Deep Learning ver3 Lesson 1

5 min readOct 23, 2018

Following suggestion by a friend in Jan 2018, I started with Deep learning for coders v2. The non-conventional top-down approach followed by Jeremy and Rachel seemed counter intuitive at first. However, it does seem to work. Nevertheless, I did a blunder of watching videos at 2x, and not practising enough coding, a mistake which Jeremy has warned enough times during his lecture.

In v3, I plan to work on as many datasets as possible and going by the advice from Rachel (https://medium.com/@racheltho/why-you-yes-you-should-blog-7d2544ac1045), I also plan to write brief blog posts on each of the 7 lessons based on my notes taken during the live session.

The course

Disclaimer: I missed initial 20min of lecture due to internet issues.

· The course is taught by: Jeremy Howard & Rachel Thomas.

· Pre-requisites for this course is ‘High school mathematics + 1 year of coding experience’. Python coding knowledge is an advantage.

· The course consists of 7 lessons, each around 1.5 to 2 hours long, with expected 8–10 hours work each week. It is recommended that one goes through full lesson/video, without trying to understand/google everything.

Setting up the virtual machine

· The deep learning setup requires Nvidia GPU (https://www.quora.com/Why-are-GPUs-well-suited-to-deep-learning). It is possible to use personal computers/servers for the course. However, it would be slower (as high-end machines are not easy/cheap to come by) and setting up the computer would take time and energy. It is highly recommended to rent access to servers which have everything preinstalled.

· On course website , 5 options are suggested. While Paperspace , Salamander , and Sagemaker provide easy ready to run option, some installation is required for Google Compute Platform, and AWS EC2.

The approach

Top down approach: ‘Learn how it works before you learn why it works. Get hands dirty coding as much as possible.’

Getting started

· Jupyter notebook is recommended as it is interactive and can show plots/images.

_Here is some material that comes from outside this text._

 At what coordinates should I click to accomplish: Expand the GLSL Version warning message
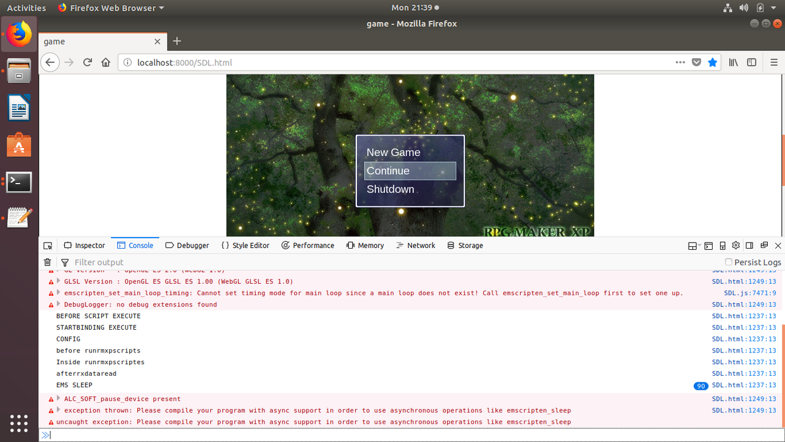coord(57,281)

Use ‘Shift+Enter’ to run the cell contents.

· First cell contains the magic commands: %matplotlib inline, %reload_ext autoreload, %autoreload 2 (read more at: https://towardsdatascience.com/the-top-5-magic-commands-for-jupyter-notebooks-2bf0c5ae4bb8). These commands ensure that matplotlib plots are shown in Jupyter notebook, and the autoreload extension is loaded.

· Next cell loads the fastai library. Fastai library sits on top of PyTorch. It is faster and uses less lines of code then Keras. It supports vision, text, tabular, and collab (collaborative filtering) models.

· Import of all (‘import *’) is used, and coding recommendations are not followed as this is a research/practice environment, and all components should be readily available. During production environment, proper coding guidance may be followed.

Data and processing

· Data is taken from two sources: Kaggle datasets & academic datasets. These datasets provide strong baselines/benchmark for performance to which models can be compared to.

· The Oxford-IIIT Pet Dataset(http://www.robots.ox.ac.uk/~vgg/data/pets/): 37 category pet dataset with roughly 200 images for each class. It has 12 cat & 25 dog breeds. Previous versions of this course used ‘cats vs dogs’ datasets, which had become too easy to work on over the years with easily available models. Oxford-IIIT Pet Dataset classification is a problem of fine grained classification (i.e. classification between similar categories).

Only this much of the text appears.